The Post story said the president put at risk sources and methods. That his key staff immediately realized they had this vulnerability. That accordingly they engaged in a desperate attempt to undo the president’s damage. By contrast, McMaster claimed that the president did not put sources and methods at risk. That he did not do anything inappropriate. And that the most experienced staff in the meeting did not think otherwise.
The conventional narrative makes this just about spin in which the guilty party attempts to distract attention by pettifogging trivial details. The conventional narrative quickly reaches a very unsavory conclusion: the president’s staff are misdirecting the public to protect the president.
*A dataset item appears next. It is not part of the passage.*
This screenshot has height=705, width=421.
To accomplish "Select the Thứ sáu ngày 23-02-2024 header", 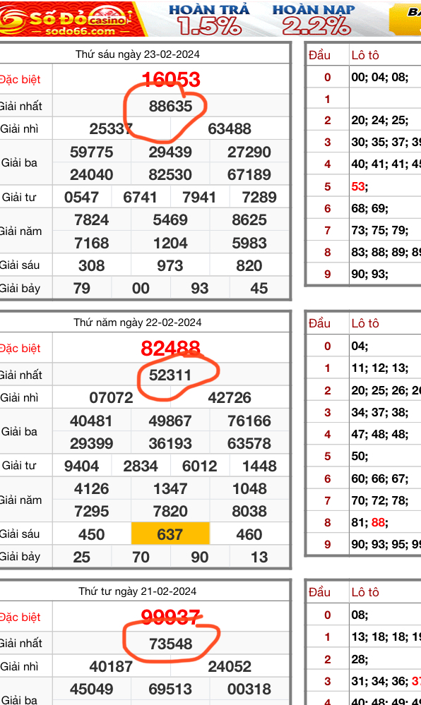I will click(x=137, y=54).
As I read the White House push-back, however, it appears they are attempting something much bigger and more difficult: they are claiming the central allegations of the Post story are false. If they are factually incorrect in those claims, that goes well beyond misdirection.
My counternarrative does not end the matter. On the contrary, there are lots more questions to be asked: Why did Bossert do damage control? When will the full transcript be released (something that should be easy to do if nothing sensitive or inappropriate transpired)? Will the director of national intelligence and director of the CIA back the White House account on the record? And so on.
Unfortunately for the White House, this story has legs. And if new revelations undermine the White House pushback, the consequences for all involved will be much graver.